I don't think that the culprit here is the evil drive by wire throttle controls. For decades virtually all diesels in cars, light trucks, and semi's have been drive by wire. There is no mechanical linkage whatsoever. They also have numerous fail safes to prevent issues. They have multiple sensors in the pedal to prevent one from causing an event. If one or more read different than the others, the vehicle enters a forced idle. Same thing happens if the pedals are applied together. It is almost impossible to have an issue unless the pedal gets stuck, which will do the same thing on a linkage vehicle.
Most large airplanes and fighters operate the same way, and they very rarely have issues. If there is an issue, they fall out of the sky. The same analogy could be made for hydraulic brakes since there is no fail safe and a parking brake will not do anything at speed. But hydraulics have been safely implemented for decades. The technology for this is all proven and tested, but we do not have any mandated rules or standards for there use in cars.

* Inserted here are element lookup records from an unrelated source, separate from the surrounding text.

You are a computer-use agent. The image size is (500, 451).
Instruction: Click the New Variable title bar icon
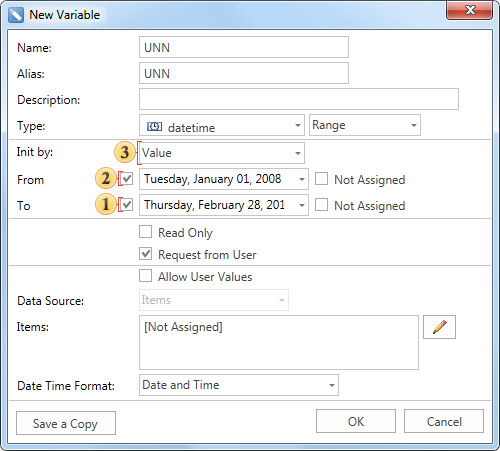pos(16,15)
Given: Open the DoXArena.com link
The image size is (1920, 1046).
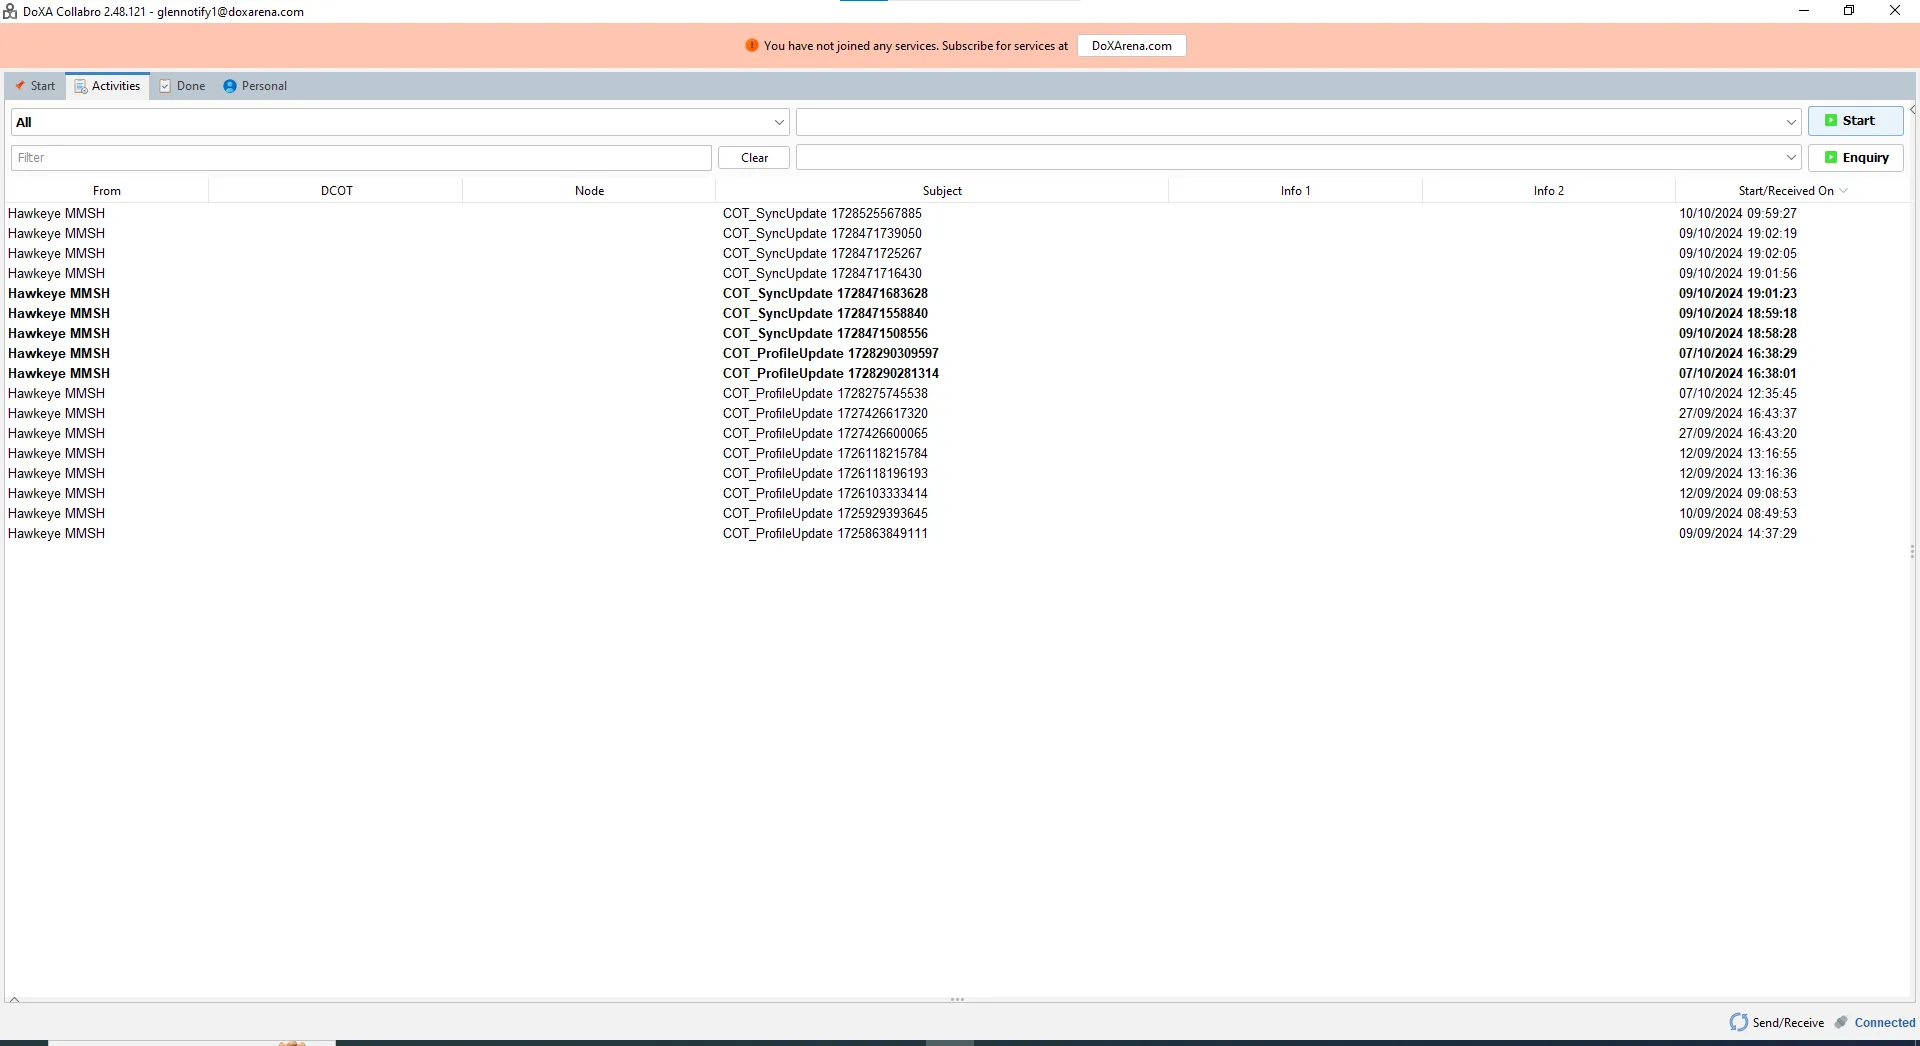Looking at the screenshot, I should [x=1131, y=46].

The real problem is the execution and quality control. Airplanes and big trucks have required strict standards and very specific designs for a very long time. Everybody has to do it the same way and to the same standard. Autos are different. There is no Federally mandated standard and no set of must have rules and fail safes in place. Couple that with the lowest bidder mindset for product design and production and you can have a very serious problem. As much as a I dislike regulations, I think there need to be some for these systems as they will NOT be going away. Make everybody do it the same way and to the same degree, and borrow the principles used in other industries that have been around for decades and that are far more dependent on these systems.